---------- SUPPLIED TEXT

Lemon has been used historically to fight food poisoning, malaria, typhoid fever and scurvy. Although, lemons did not suffice as a cure, in combination with standard antimalarials, lemons promoted early recovery from malaria.
Researchers in a new study found that lemon decoction used together with artemisinin-based combination therapies (ACTs), the standard antimalarial, promotes rapid malaria parasite clearance and prevents treatment failure.
They had evaluated the parasite suppression and antimalarial effect of lemon decoction with artemether/lumefantrine under laboratory condition in 25 mice. All the mice had approximately the same level of malaria parasite in them. Artemether/lumefantrine is the first-line drugs for the treatment of uncomplicated malaria.
Now, nearly half of the world’s population is at risk of malaria and its severe cases result in death as a result of gross anaemia, if not treated in time.

--------------------
---------- MATERIAL PROVIDED

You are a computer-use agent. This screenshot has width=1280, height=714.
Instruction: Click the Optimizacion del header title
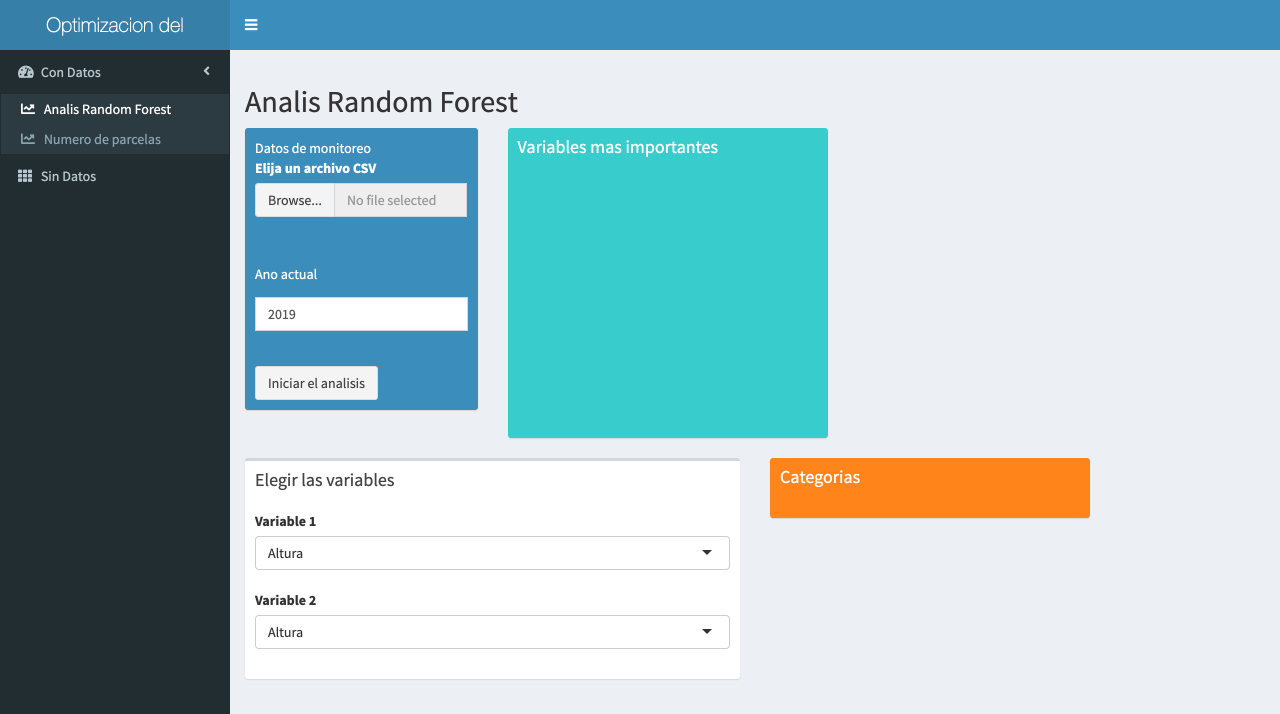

--------------------

→ **PROBLEM A**:
Answer from the text on lemon and malaria:
(i) Besides malaria, which three illnesses has lemon been used against historically?
(ii) How many mice were tested in the study?
(iii) What portion of the world's population is at risk of malaria?
→ **PROBLEM B**:
Write the next part of the text on lemon and malaria, continuing after its final sentence.

→ **EXERCISE OUTPUT A**:
(i) Food poisoning, typhoid fever and scurvy
(ii) 25
(iii) Nearly half

→ **EXERCISE OUTPUT B**:
The mice were divided into four groups, consisting of five mice per group. Each group received an oral dose of either a 5per cent carboxymethyl cellulose/placebo (negative infected control), lemon decoction alone or a combination of artemether/lumefantrine (A/LU) and lemon decoction and A/LU alone. The fifth group of mice consisted of uninfected mice as parasite-negative control.
For the study, the researchers in the 2020 edition of the journal, BMC Complementary Medicine and Therapies had determined their malaria clearance rate and packed cell volumes (PCV) over the period the test was carried out. Clearance of infected red blood cells is currently a useful marker of treatment success in malaria.
To make the lemon fruit concoction, three mature lemon fruits are cleaned to remove any dust they may contain. They are each cut into four pieces. The 12 lemon fruit pieces were put into one and a quarter litres of water and boiled for 12 minutes. The mixture is left to cool and the juice is separated from the solid material.
For the four days of treatment, the malaria parasite load was significantly lower for the A/LU group compared to both the infected negative group and the lemon fruit concoction group. But the malaria parasite load of the lemon fruit concoction group was also lower compared to the infected negative group.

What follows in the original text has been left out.